После всего сказанного могло бы создаться впечатление, что Месса, характеризованная в ее особенностях, познана. Однако темное, воспринятое как темное, еще не становится светлым; понимание того, что мы чего-то не понимаем, – первый шаг к познанию, но не само познание. Указанные характеристики могут при слушании подтвердиться, и концентрированное на них внимание может предотвратить дезориентирование слушания, однако они не позволяют слуху спонтанно воспринять музыкальный смысл Мессы, который, если он вообще может быть воспринят, конституируется именно в отказе от подобной спонтанности. Одно во всяком случае несомненно: чуждость Мессы не исчезает от применения удобной формулы, будто автономный композитор избрал гетерономную, далекую от его воли и фантазии форму, и это послужило препятствием специфическому развитию его музыки. Ибо очевидно, что в Мессе Бетховен не стремился, как это часто происходит в истории музыки, испробовать свои силы наряду со своими подлинными произведениями в новой области, не создавая в ней особых трудностей. Напротив, каждый шаг этого произведения и необычное для Бетховена длительное время его сочинения свидетельствуют о сильнейшем напряжении композитора. Но это напряжение не связано, как обычно у него, с проведением субъективной интенции, а связано с его предотвращением.

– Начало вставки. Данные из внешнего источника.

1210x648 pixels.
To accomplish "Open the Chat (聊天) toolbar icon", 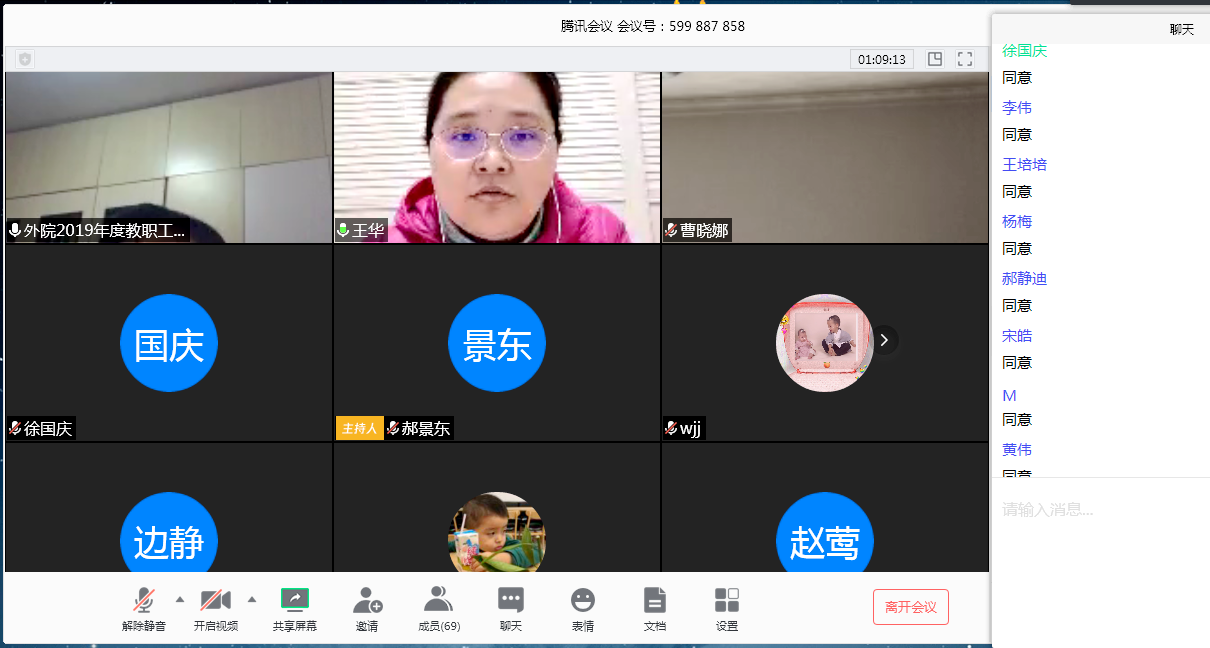I will coord(511,600).
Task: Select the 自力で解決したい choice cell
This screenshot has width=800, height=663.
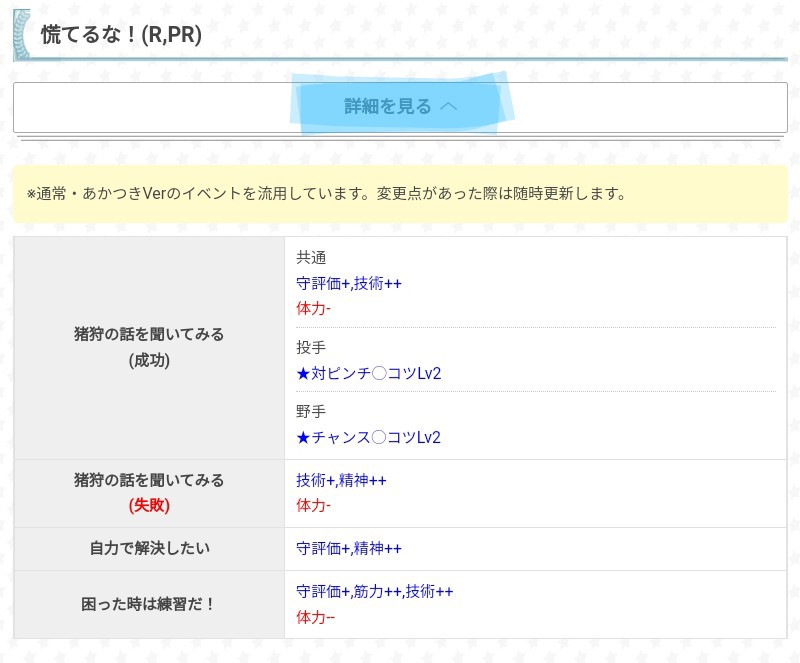Action: coord(149,548)
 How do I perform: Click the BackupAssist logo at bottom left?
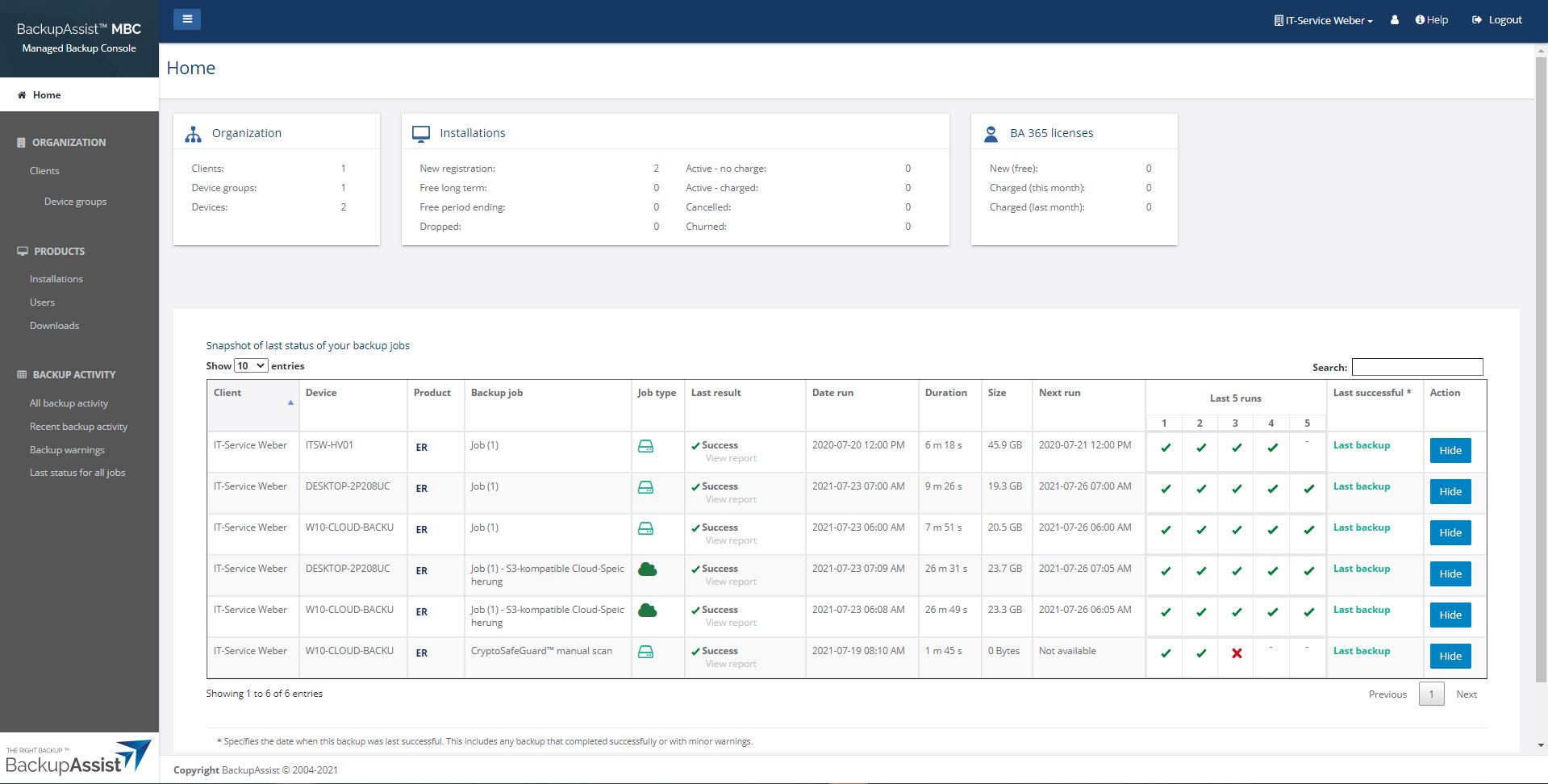point(79,758)
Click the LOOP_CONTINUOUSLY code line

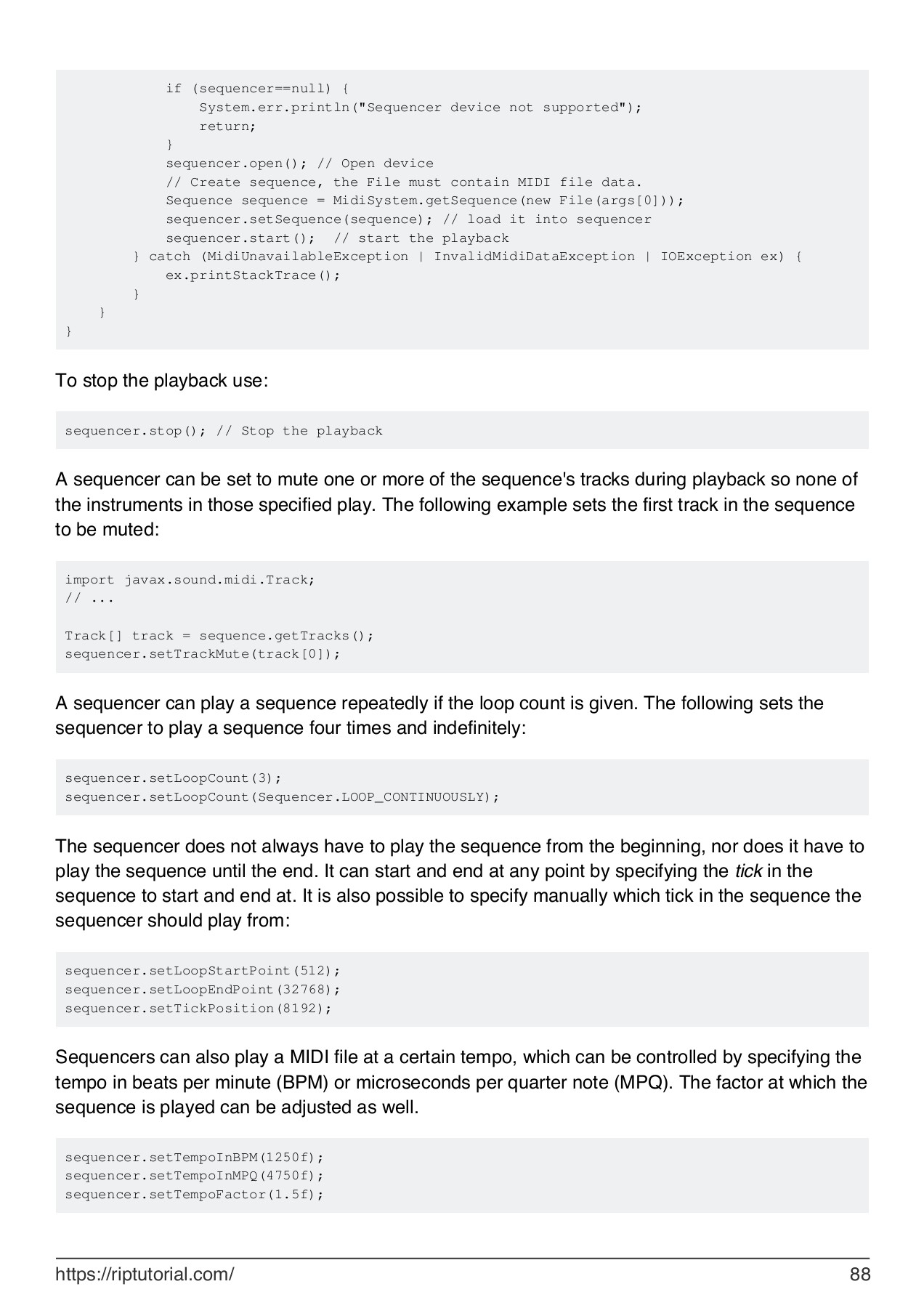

Missa Solemnis – произведение отказа, постоянного отречения; она относится уже к тем устремлениям позднего буржуазного духа, которые направлены на то, чтобы мыслить и создавать общечеловеческое не в конкретности отдельных людей и условий, а посредством абстрактности, устранения случайного, утверждения всеобщности, ошибившейся в примирении с особенным. Метафизическая истина становится в этом произведении остаточным явлением, как в кантовской философии в лишенной содержания чистоте "я мыслю". Этот остаточный характер истины, отказ от проникновения в особенное обрекает "Торжественную мессу" не только на загадочность, но налагает на нее в высшем смысле печать бессилия, бессилия не столько могучего композитора, сколько исторического состояния духа, который уже или еще не может сказать то, что он намеревается сказать.
Что же заставило Бетховена с его бесконечно богатыми возможностями, Бетховена, у которого сила субъективного созидания доходила до гордыни человека-творца, прийти к противоположному, к самоограничению? Конечно, не личностная психология, доводившая одновременно с созданием Мессы и после этого противоположную возможность до крайнего предела, а принуждение самой вещи, которому он с достаточным сопротивлением и с напряжением всех сил все-таки подчинялся. При этом мы обнаруживаем нечто общее в Мессе и в последних квартетах по их духовному выражению; общность в том, чего они избегают. Для Бетховена позднего периода стали, по-видимому, неприемлемыми единство субъективности и объективности, гармоничность симфонического творчества, тотальность, проистекающая из движения всего единичного, короче говоря, все то, что придает произведениям его среднего периода их подлинность. Он усматривает в классике классицизм, восстает против положительного, некритически утверждающего бытие в идее классического симфонизма, против того, что Георгиадес[134] в своей работе о финале симфонии "Юпитер"[135] назвал торжественным. Вероятно, Бетховен ощущал неистинность в высших притязаниях классической музыки, ощущал то, что воплощение противоположного движения всего единичного, которое в этом воплощении гибнет, и есть сама позитивность. В этот момент он поднялся над буржуазным духом, высшим музыкальным выражением которого является его собственное творчество. Нечто в его гениальности, по-видимому, глубочайшее, отказывалось примирить в образе непримиримое.